→ **EXERCISE DIRECTIONS**: Output all of the rows below as a numbered list, leaving out any blank lines.

→ **Items drawn from a data source**:
--------------------------------------------------
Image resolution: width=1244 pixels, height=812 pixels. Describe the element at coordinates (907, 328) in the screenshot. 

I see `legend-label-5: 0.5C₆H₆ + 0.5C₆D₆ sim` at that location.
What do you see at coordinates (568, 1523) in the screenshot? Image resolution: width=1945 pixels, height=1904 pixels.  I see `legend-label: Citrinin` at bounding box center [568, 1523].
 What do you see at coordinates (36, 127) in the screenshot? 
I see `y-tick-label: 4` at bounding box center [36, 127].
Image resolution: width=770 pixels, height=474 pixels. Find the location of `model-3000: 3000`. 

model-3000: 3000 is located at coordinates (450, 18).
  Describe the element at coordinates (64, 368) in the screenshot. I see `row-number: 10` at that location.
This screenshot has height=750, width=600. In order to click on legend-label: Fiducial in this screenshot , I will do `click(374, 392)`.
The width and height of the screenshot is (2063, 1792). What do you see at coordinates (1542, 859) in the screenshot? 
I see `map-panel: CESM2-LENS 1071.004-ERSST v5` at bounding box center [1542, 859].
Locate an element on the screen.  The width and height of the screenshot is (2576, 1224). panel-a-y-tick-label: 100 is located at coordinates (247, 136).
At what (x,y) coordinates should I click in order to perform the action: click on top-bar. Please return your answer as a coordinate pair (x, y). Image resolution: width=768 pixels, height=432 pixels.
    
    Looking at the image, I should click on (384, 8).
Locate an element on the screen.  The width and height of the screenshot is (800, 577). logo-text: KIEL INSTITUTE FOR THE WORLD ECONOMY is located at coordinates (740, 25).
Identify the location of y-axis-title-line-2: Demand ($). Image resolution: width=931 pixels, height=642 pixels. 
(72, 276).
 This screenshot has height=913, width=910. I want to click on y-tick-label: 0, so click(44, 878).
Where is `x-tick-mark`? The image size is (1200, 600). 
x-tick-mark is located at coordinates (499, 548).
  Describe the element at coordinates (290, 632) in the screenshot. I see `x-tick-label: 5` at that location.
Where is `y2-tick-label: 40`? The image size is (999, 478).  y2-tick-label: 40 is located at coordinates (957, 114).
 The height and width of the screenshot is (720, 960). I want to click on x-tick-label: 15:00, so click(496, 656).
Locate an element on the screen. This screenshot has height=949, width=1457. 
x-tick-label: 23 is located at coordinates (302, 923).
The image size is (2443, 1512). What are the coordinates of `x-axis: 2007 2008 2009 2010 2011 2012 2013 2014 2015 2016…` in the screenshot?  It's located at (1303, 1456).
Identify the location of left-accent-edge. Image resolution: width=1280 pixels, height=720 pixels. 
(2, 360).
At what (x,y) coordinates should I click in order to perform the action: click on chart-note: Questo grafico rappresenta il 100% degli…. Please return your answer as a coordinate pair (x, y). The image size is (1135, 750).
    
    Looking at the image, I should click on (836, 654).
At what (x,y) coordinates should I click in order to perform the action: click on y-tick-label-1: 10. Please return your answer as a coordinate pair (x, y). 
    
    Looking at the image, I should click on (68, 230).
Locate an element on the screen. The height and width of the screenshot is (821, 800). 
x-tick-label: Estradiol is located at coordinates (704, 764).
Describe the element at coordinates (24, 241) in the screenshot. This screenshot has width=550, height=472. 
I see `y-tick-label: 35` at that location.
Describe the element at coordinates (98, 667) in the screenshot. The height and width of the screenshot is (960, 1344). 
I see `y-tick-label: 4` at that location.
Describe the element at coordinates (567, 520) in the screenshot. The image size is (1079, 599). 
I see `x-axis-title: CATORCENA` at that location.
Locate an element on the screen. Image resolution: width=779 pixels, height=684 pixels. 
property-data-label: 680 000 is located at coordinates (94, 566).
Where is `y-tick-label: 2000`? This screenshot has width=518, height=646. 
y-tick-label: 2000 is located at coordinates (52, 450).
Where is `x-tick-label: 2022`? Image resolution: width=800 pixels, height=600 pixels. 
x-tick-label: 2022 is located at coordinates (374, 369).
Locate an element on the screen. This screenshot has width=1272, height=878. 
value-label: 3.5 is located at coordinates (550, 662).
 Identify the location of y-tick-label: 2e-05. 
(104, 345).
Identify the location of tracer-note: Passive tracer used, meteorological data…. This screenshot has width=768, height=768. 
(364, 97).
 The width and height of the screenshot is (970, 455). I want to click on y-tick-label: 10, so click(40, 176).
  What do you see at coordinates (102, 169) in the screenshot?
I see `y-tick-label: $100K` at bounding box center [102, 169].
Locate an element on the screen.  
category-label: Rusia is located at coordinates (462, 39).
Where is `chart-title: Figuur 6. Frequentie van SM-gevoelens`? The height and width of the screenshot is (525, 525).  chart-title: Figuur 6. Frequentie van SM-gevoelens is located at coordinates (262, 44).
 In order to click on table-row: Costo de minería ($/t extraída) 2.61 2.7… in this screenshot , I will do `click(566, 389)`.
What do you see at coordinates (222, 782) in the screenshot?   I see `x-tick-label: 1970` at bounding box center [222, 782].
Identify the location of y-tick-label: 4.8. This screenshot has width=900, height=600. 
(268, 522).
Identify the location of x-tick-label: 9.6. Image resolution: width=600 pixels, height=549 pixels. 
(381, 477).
--------------------------------------------------
→ **ANSWER SECTION**:
1. Image resolution: width=1244 pixels, height=812 pixels. Describe the element at coordinates (907, 328) in the screenshot. 
2. I see `legend-label-5: 0.5C₆H₆ + 0.5C₆D₆ sim` at that location.
3. What do you see at coordinates (568, 1523) in the screenshot? Image resolution: width=1945 pixels, height=1904 pixels.  I see `legend-label: Citrinin` at bounding box center [568, 1523].
4.  What do you see at coordinates (36, 127) in the screenshot? 
5. I see `y-tick-label: 4` at bounding box center [36, 127].
6. Image resolution: width=770 pixels, height=474 pixels. Find the location of `model-3000: 3000`. 
7. model-3000: 3000 is located at coordinates (450, 18).
8.   Describe the element at coordinates (64, 368) in the screenshot. I see `row-number: 10` at that location.
9. This screenshot has height=750, width=600. In order to click on legend-label: Fiducial in this screenshot , I will do `click(374, 392)`.
10. The width and height of the screenshot is (2063, 1792). What do you see at coordinates (1542, 859) in the screenshot? 
11. I see `map-panel: CESM2-LENS 1071.004-ERSST v5` at bounding box center [1542, 859].
12. Locate an element on the screen.  The width and height of the screenshot is (2576, 1224). panel-a-y-tick-label: 100 is located at coordinates (247, 136).
13. At what (x,y) coordinates should I click in order to perform the action: click on top-bar. Please return your answer as a coordinate pair (x, y). Image resolution: width=768 pixels, height=432 pixels.
14.     Looking at the image, I should click on (384, 8).
15. Locate an element on the screen.  The width and height of the screenshot is (800, 577). logo-text: KIEL INSTITUTE FOR THE WORLD ECONOMY is located at coordinates (740, 25).
16. Identify the location of y-axis-title-line-2: Demand ($). Image resolution: width=931 pixels, height=642 pixels. 
17. (72, 276).
18.  This screenshot has height=913, width=910. I want to click on y-tick-label: 0, so click(44, 878).
19. Where is `x-tick-mark`? The image size is (1200, 600). 
20. x-tick-mark is located at coordinates (499, 548).
21.   Describe the element at coordinates (290, 632) in the screenshot. I see `x-tick-label: 5` at that location.
22. Where is `y2-tick-label: 40`? The image size is (999, 478).  y2-tick-label: 40 is located at coordinates (957, 114).
23.  The height and width of the screenshot is (720, 960). I want to click on x-tick-label: 15:00, so click(496, 656).
24. Locate an element on the screen. This screenshot has height=949, width=1457. 
25. x-tick-label: 23 is located at coordinates (302, 923).
26. The image size is (2443, 1512). What are the coordinates of `x-axis: 2007 2008 2009 2010 2011 2012 2013 2014 2015 2016…` in the screenshot?  It's located at (1303, 1456).
27. Identify the location of left-accent-edge. Image resolution: width=1280 pixels, height=720 pixels. 
28. (2, 360).
29. At what (x,y) coordinates should I click in order to perform the action: click on chart-note: Questo grafico rappresenta il 100% degli…. Please return your answer as a coordinate pair (x, y). The image size is (1135, 750).
30.     Looking at the image, I should click on (836, 654).
31. At what (x,y) coordinates should I click in order to perform the action: click on y-tick-label-1: 10. Please return your answer as a coordinate pair (x, y). 
32.     Looking at the image, I should click on (68, 230).
33. Locate an element on the screen. The height and width of the screenshot is (821, 800). 
34. x-tick-label: Estradiol is located at coordinates (704, 764).
35. Describe the element at coordinates (24, 241) in the screenshot. This screenshot has width=550, height=472. 
36. I see `y-tick-label: 35` at that location.
37. Describe the element at coordinates (98, 667) in the screenshot. The height and width of the screenshot is (960, 1344). 
38. I see `y-tick-label: 4` at that location.
39. Describe the element at coordinates (567, 520) in the screenshot. The image size is (1079, 599). 
40. I see `x-axis-title: CATORCENA` at that location.
41. Locate an element on the screen. Image resolution: width=779 pixels, height=684 pixels. 
42. property-data-label: 680 000 is located at coordinates (94, 566).
43. Where is `y-tick-label: 2000`? This screenshot has width=518, height=646. 
44. y-tick-label: 2000 is located at coordinates (52, 450).
45. Where is `x-tick-label: 2022`? Image resolution: width=800 pixels, height=600 pixels. 
46. x-tick-label: 2022 is located at coordinates (374, 369).
47. Locate an element on the screen. This screenshot has width=1272, height=878. 
48. value-label: 3.5 is located at coordinates (550, 662).
49.  Identify the location of y-tick-label: 2e-05. 
50. (104, 345).
51. Identify the location of tracer-note: Passive tracer used, meteorological data…. This screenshot has width=768, height=768. 
52. (364, 97).
53.  The width and height of the screenshot is (970, 455). I want to click on y-tick-label: 10, so click(40, 176).
54.   What do you see at coordinates (102, 169) in the screenshot?
55. I see `y-tick-label: $100K` at bounding box center [102, 169].
56. Locate an element on the screen.  
57. category-label: Rusia is located at coordinates (462, 39).
58. Where is `chart-title: Figuur 6. Frequentie van SM-gevoelens`? The height and width of the screenshot is (525, 525).  chart-title: Figuur 6. Frequentie van SM-gevoelens is located at coordinates (262, 44).
59.  In order to click on table-row: Costo de minería ($/t extraída) 2.61 2.7… in this screenshot , I will do `click(566, 389)`.
60. What do you see at coordinates (222, 782) in the screenshot?   I see `x-tick-label: 1970` at bounding box center [222, 782].
61. Identify the location of y-tick-label: 4.8. This screenshot has width=900, height=600. 
62. (268, 522).
63. Identify the location of x-tick-label: 9.6. Image resolution: width=600 pixels, height=549 pixels. 
64. (381, 477).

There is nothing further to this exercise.